Anknüpfend an den Ausblick bei der Kammerversammlung am 24. November 2018 zur Harmonisierung der Verfahrensordnungen  der Gutachter- und Schlichtungsstellen berichtete Riedel, dass der Vorstand der Bundesärztekammer dem auf Bundesebene durch eine Arbeitsgruppe erarbeiteten Entwurf für eine Rahmenverfahrensordnung für die Gutachter- und Schlichtungsstellen im Dezember 2018 in großem Einvernehmen zugestimmt hat. Dahinter steht das Ziel, einen möglichst einheitlichen Auftritt zu schaffen, weil dies für die verfahrensbeteiligten Patienten und Ärzte, aber auch für Anwälte und Versicherungen eine Vergleichbarkeit der einzelnen Gutachter- und Schlichtungsstellen sichert und somit dem Wunsch nach mehr Transparenz und Verbraucherfreundlichkeit Rechnung trägt. In Nordrhein haben sich die Fraktionen der Kammerversammlung bereits grundsätzlich darauf verständigt, eine entsprechende Anpassung des hiesigen Statuts umzusetzen.

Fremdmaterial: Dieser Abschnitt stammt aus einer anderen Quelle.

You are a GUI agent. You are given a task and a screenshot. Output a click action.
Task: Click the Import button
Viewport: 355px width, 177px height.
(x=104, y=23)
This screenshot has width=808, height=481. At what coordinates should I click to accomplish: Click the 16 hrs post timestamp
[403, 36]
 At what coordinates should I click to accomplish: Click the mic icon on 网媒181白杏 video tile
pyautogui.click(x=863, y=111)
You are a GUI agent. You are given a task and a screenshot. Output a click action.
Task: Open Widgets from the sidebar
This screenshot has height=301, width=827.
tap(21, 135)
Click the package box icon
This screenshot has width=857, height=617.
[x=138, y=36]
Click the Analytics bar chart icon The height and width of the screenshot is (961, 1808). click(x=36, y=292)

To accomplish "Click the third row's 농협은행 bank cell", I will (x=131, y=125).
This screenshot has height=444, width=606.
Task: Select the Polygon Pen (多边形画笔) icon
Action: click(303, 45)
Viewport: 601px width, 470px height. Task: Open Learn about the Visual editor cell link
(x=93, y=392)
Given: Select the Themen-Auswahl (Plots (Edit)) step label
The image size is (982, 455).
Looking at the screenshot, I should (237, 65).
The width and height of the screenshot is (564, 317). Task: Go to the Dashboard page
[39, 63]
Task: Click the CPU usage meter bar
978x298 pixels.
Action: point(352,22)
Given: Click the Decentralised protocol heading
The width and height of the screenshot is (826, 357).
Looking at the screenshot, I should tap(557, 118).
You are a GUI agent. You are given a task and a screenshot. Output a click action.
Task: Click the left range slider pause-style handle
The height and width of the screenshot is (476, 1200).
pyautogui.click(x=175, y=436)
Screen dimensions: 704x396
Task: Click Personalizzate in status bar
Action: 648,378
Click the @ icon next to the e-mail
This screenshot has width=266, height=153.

Riedel dankte allen, die die Gutachterkommission im Interesse der Verfahrensbeteiligten an einer möglichst zügigen gutachtlichen Einschätzung zur Überprüfung gestellter Behandlungsfehlervorwürfe unterstützen.

 
Wer hilft den Helfern?

Unerwünschte Ereignisse und Komplikationen im Rahmen ärztlicher Behandlungen belasteten Patienten und beteiligte Ärzte auf unterschiedliche Weise, sagte Dr. Peter Kaup (Oberhausen) in der anschließenden Aussprache. Damit verbunden seien für Ärztinnen und Ärzte häufig Schuldgefühle, Hilflosigkeit, Stress und nicht zuletzt Belastungsreaktionen. Allerdings gebe es bisher kaum Angebote kollegialer Unterstützung bei problematischen Verläufen durch (vermutete) Fehler oder einem unerwarteten kritischen Zwischenfall. Hier sei eine professionelle Unterstützung mit dem Ziel einer schnellen Stabilisierung der Situation und der Erarbeitung konstruktiver Bewältigungsstrategien mit den Betroffenen zu fordern, wie vom Vorstand der Ärztekammer Nordrhein mit der Befassung mit dem Thema „Ärztegesundheit“ bereits in den Blick genommen.

Dr. med. Tina Wiesener ist Leiterin der Geschäftsstelle der Gutachterkommission für ärztliche Behandlungsfehler bei der Ärztekammer Nordrhein.

Dr. med. Beate Weber ist die für die Dokumentation und Auswertung zuständige Referentin der Geschäftsstelle der Gutachterkommission für ärztliche Behandlungsfehler bei der Ärztekammer Nordrhein.